**Problem**. Change "icon" to "button" in the rows below, starting at the line that contains "Open variant ID 188" and continuing through the last row. Leave everything else unchanged, and omit the pictures from your output.
## BEGIN Task data
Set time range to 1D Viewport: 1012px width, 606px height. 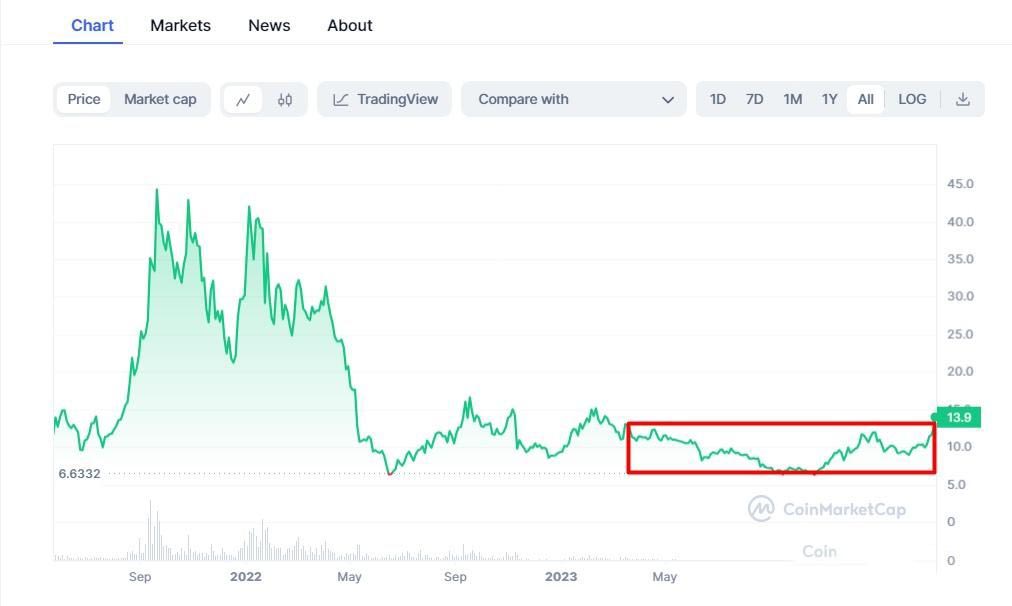(717, 99)
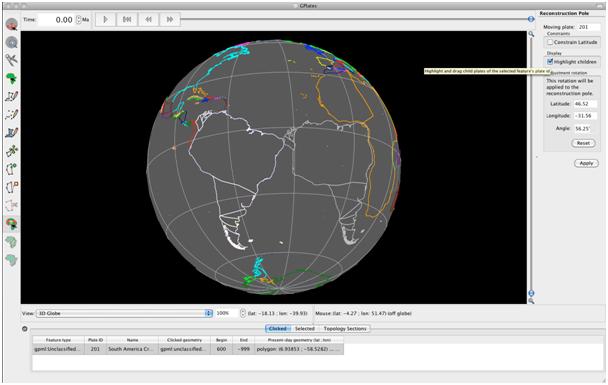Select the blue Digitise Polygon tool

point(12,132)
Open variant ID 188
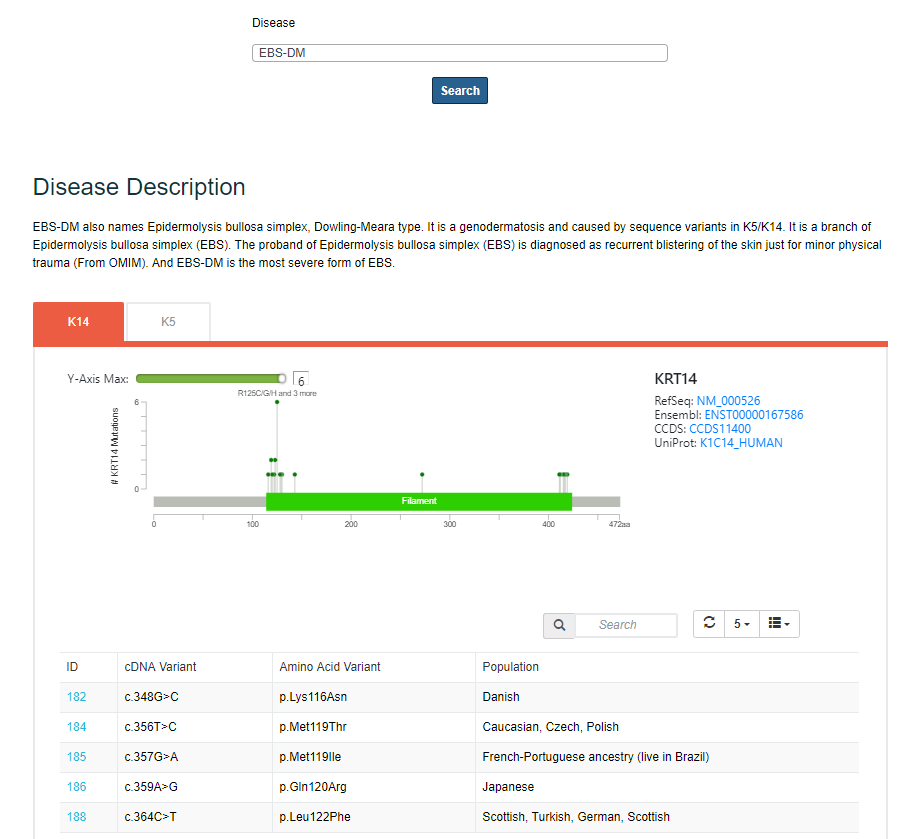Screen dimensions: 919x839 tap(76, 817)

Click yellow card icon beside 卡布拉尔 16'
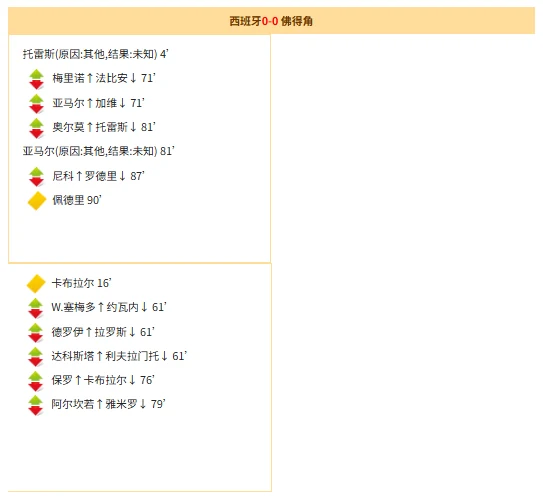click(x=36, y=284)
## END Task data
**Written solution**.
Open variant ID 188
Screen dimensions: 919x839 tap(76, 817)

Click yellow card button beside 卡布拉尔 16'
click(x=36, y=284)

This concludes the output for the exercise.